Acrylic Sphere Thickness How do I figure out how thick the walls of an acrylic sphere need to be to withstand water pressure at a certain depth?
 A: Further to Farcher's Answer, which is "correct", I suspect in practice there might be an elastic buckling theory foretelling "critical" implosion pressures lower than those that one would naïvely think would lead to failure grounded on yield stress figures and the like as in Farcher's answer.
The study of implosion buckling, together with original references, can be found in:
C. Farhata, K.G. Wang, A. Main, S. Kyriakides, , L.-H. Leed, K. Ravi-Chandar, T. Belytschko, "Dynamic implosion of underwater cylindrical shells: Experiments and Computations", International Journal of Solids and Structures, 50 2013
This is analogous to the stability analysis that foretells pretty accurately the catastrophic buckling of elastic columns. 

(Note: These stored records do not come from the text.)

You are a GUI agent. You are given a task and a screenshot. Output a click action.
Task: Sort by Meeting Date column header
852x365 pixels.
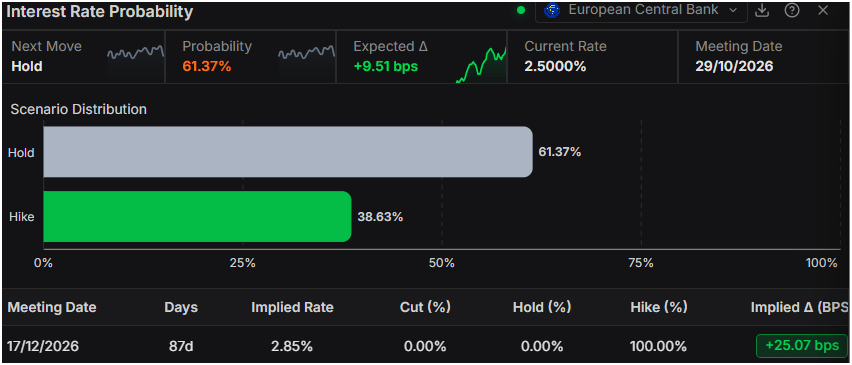[52, 307]
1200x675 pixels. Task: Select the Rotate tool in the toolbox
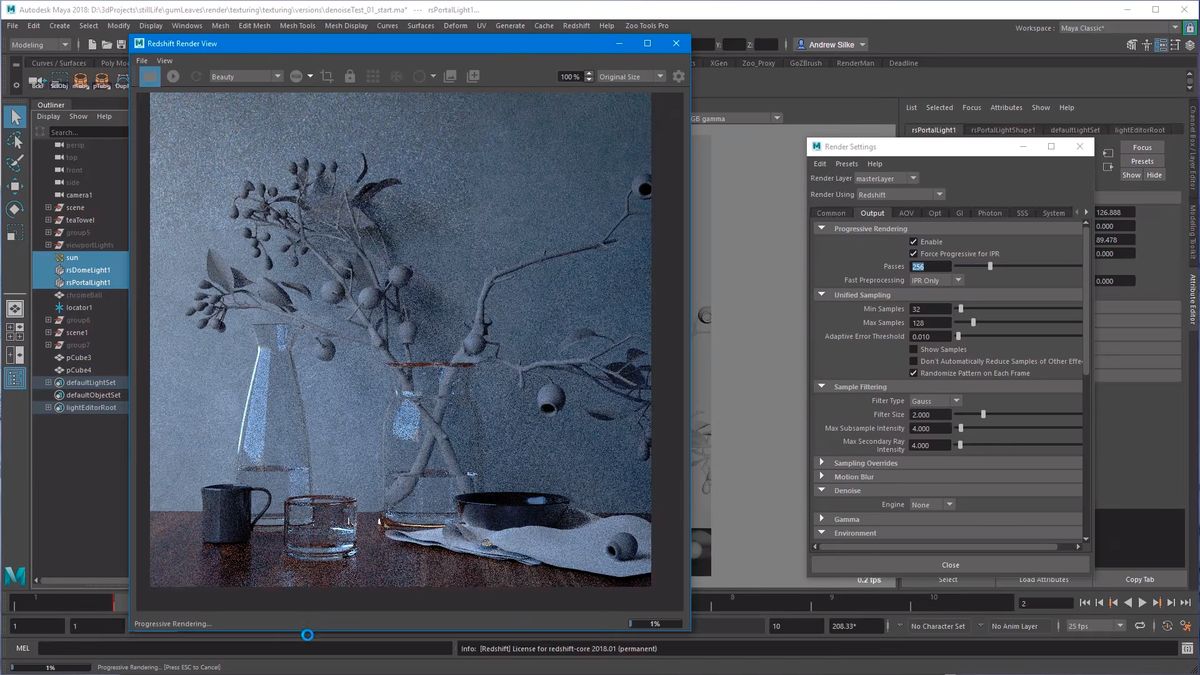point(14,209)
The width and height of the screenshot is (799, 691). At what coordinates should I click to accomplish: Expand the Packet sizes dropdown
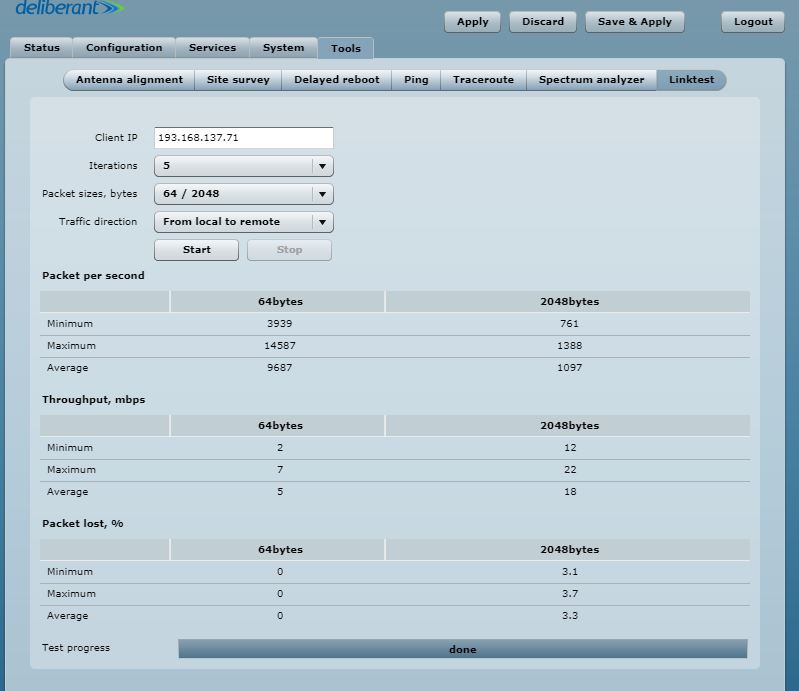coord(243,194)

For simplicity, let's think of a 2D problem where a cylinder is being crushed by outside pressure. Analogous with buckling theory, you would use Euler-Bernoulli beam theory to describe possible equilibrium shapes of the cylinder for various pressures. You might begin with a cylinder with a vacuum within for a conservative, easy beginning, then build your theory up to include the effects of pressurized gas within.

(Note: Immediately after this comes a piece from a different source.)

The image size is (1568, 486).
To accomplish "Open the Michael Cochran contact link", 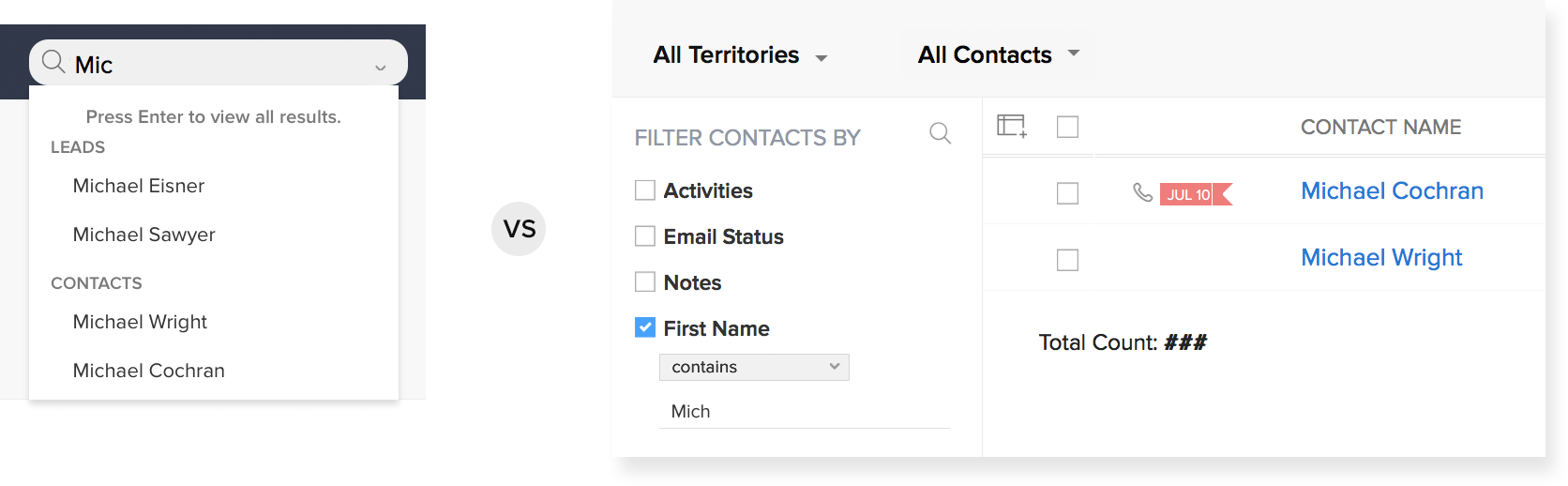I will (x=1392, y=191).
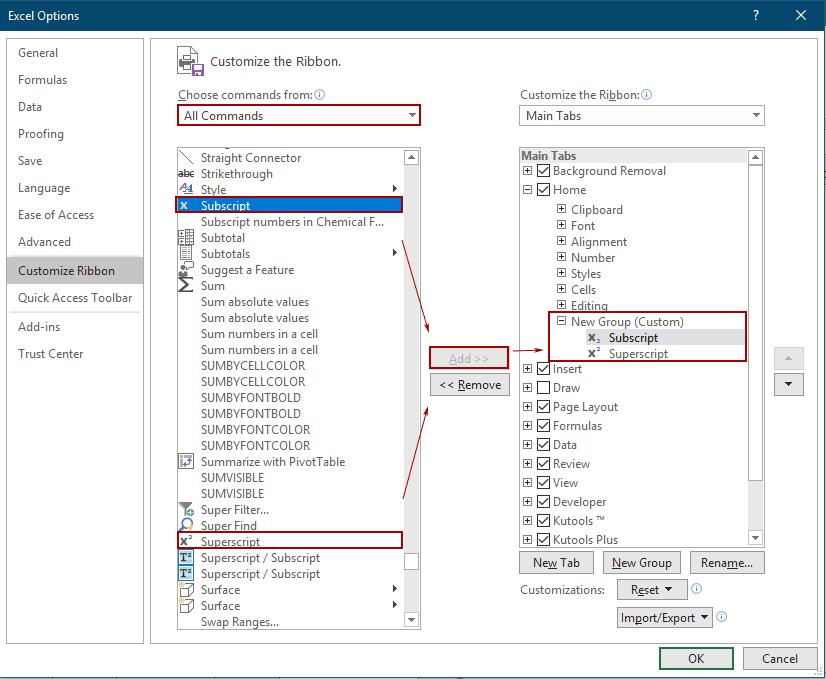Click the Subtotal command icon
826x679 pixels.
[x=188, y=237]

What you would find would be that, below a critical pressure depending on the cylinder's Young's modulus and the thickness, the only solution for the cylinder's cross section would be a circle. 

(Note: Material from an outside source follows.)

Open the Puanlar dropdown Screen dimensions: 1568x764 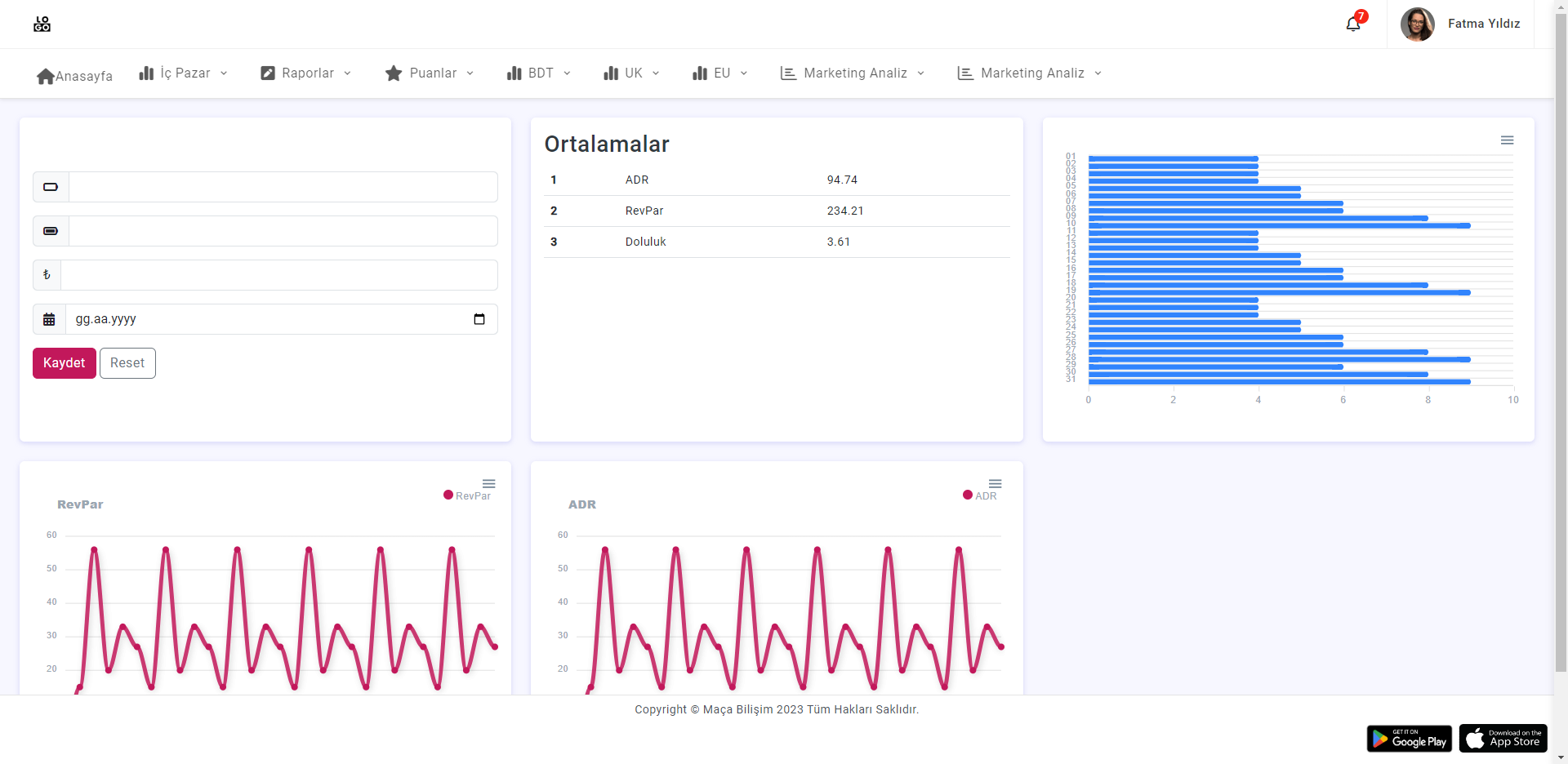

At a critical pressure, a "multifurcation" happens where not only is a circle a possible solution, but other "flower-like" solutions where sinusoidal deviations from circularity show up around the circumference (similar to the "resonance" constraints envisaged for the electron orbits in the Bohr atom): the deviations would be of the form $A\,\sin(n\,\theta) +  B\,\cos(n\,\theta)$ for integral $n$, where $\theta$ is the polar angle measuring the position on the circumference.
The appearance of multiple solutions at critical pressures signals equilibria that can be upset to deform catastrophically into one another. In practice the minimum such pressure is going to be pretty near to the pressure that will implode your cylinder.
A: Imagine a "perfect" spherical shell of radius $r$ and thickness $t$.
For a simple analysis assume $r\gg t$.
Cut the shell in half then the area of the exposed flat surface of the hemispherical shell is approximately $2 \pi r t$.
The force acting on this surface area due to the excess outside pressure $P$ is $P \pi r^2$.
So the compressive stress in the flat surface is $  \dfrac {P\pi r^2}{2 \pi rt}= \dfrac {Pr}{2t}$.
A value of the compressive yield strength of acrylic is given here as 95 MPa.  
The approximation made that there is only one type of stress at work is reasonable if the radius of the shell is at least 10 times the thickness of the shell and of course the analysis assumes that the shell and the material of which it is made does not have any imperfections.
A: It would have a lot to do with the size of the ball and the ratio of it's thickness to radius and the elasticity of material.
It will gradually shrink up to a certain depth depending on how round and even thickness it is. But ultimately it will collapse explosively in a mechanism similar to a column buckling due to unstable balance! If the material is flexible enough to accept a shape like donut the shrinkage will continue till the ball is flattened into a pancake with few random bubbles of air.  
A: You can't calculate it.   A uniform spherical shell will shrink slightly under pressure.  Under great pressure, it'll just shrink MORE.   Unless there's a nonuniformity of
the acrylic, it won't fail by fracture, just get smaller...  
It's possible, for instance, that the first damage done will be by spontaneous
oxidation due to the compressed oxygen in the central void.
There's a useful submarine item, called 'syntactic foam' that uses lots of glass microspheres for reliable flotation.